Manijeh è scrittrice, sceneggiatrice e attrice. Nata in Iran, vive in Italia da trent’anni, ma fatica ancora a sentirsi parte di questo Paese. La sua esperienza di vita e d’arte è segnata da una distanza invisibile, quella distanza riflessa negli sguardi di alcuni italiani che continuano a farla sentire un'estranea, una straniera.
Arrivata in Italia per studiare Medicina, Manijeh ha abbandonato gli studi per dedicarsi alla scrittura e al cinema. Ha studiato regia e sceneggiatura con maestri come Abbas Kiarostami e Fernando Solanas, e recitazione con Dimitri Pasquali. La sua passione l’ha portata a vincere premi, come il riconoscimento della Fondazione Sandretto Re Rebaudengo per lo scatto La Donna e il Campanile sul tema dell’identità. Ha recitato nel cortometraggio Europa ’52 di Andrea Viggiano, selezionato ai David di Donatello 2023.
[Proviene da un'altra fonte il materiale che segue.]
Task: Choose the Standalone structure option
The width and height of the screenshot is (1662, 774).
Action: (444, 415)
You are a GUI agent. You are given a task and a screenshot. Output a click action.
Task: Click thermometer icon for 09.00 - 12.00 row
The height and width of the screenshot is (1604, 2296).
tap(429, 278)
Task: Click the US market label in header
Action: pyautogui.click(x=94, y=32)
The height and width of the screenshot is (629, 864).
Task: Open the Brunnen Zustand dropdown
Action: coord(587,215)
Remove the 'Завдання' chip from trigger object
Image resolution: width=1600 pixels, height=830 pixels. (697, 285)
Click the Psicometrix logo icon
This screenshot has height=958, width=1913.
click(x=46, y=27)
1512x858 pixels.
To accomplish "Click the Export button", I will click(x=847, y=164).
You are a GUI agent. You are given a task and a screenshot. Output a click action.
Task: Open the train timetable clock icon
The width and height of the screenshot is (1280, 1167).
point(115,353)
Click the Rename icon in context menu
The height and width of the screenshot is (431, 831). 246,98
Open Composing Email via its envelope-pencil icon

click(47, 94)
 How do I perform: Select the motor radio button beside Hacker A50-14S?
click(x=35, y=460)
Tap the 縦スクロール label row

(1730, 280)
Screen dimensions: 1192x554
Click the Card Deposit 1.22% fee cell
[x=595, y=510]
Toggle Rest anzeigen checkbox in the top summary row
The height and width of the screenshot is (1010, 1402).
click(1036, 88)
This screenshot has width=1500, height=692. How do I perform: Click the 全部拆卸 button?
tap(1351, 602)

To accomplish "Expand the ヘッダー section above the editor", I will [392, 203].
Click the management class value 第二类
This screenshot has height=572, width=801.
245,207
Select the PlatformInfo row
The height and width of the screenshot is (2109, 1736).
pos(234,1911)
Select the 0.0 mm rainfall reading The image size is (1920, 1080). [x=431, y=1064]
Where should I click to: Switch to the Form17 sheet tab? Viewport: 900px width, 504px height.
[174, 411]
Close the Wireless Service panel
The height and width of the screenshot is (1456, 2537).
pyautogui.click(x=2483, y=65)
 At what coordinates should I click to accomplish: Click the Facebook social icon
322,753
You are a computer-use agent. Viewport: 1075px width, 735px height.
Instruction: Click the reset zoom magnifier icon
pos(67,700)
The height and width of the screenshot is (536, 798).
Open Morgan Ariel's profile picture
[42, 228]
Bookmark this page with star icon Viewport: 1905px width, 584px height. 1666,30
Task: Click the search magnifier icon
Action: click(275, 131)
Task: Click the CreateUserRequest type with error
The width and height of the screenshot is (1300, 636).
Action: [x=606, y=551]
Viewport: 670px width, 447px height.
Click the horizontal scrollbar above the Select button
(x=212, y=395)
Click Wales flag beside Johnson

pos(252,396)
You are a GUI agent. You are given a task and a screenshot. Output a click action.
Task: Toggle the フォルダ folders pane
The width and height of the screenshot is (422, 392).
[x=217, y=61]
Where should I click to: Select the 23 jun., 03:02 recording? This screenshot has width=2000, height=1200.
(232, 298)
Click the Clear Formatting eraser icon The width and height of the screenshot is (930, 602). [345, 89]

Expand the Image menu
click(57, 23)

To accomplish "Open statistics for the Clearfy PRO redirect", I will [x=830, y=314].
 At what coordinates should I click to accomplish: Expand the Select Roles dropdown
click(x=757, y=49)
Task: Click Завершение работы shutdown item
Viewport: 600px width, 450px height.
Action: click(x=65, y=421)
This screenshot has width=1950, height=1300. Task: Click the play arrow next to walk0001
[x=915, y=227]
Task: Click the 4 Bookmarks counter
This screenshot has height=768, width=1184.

Manijeh racconta con onestà e senza retorica il senso di essere sospesa tra due mondi. La sua arte è il mezzo con cui esplora e affronta questa realtà, trasformando esperienze di esclusione in storie di resistenza e identità.
Zakia è una donna afghana di etnia hazara. Nata nel 1981, ha trascorso anni lavorando come infermiera e assistente alla nutrizione infantile nell’ambulatorio di Herat. Nel suo lavoro ha assistito i più deboli e vulnerabili, testimone di un Paese lacerato dalla violenza. Le minacce dei talebani l’hanno costretta a lasciare l’Afghanistan, ma non sono riuscite a spegnere la sua voce.
Zakia ha sempre difeso i diritti delle donne oppresse e uccise nella sua terra, sfidando la paura e mettendo in pericolo la propria vita. Nonostante i rischi e le violenze, ha continuato a lavorare, ad assistere i malati e a insegnare alle donne che hanno gli stessi diritti degli uomini.
Nel dicembre 2021, Zakia è arrivata in Italia insieme a suo marito attraverso un corridoio umanitario della Caritas. Accolta dal progetto SAI (Sistema Accoglienza Integrazione) di Senigallia, ha iniziato una nuova vita. Ora, insieme al marito, studia italiano e sogna di aprire un ristorante afghano.
Colta, amante della vita e della giustizia, Zakia promette di non smettere mai di assistere le donne del suo paese, ovunque si trovi.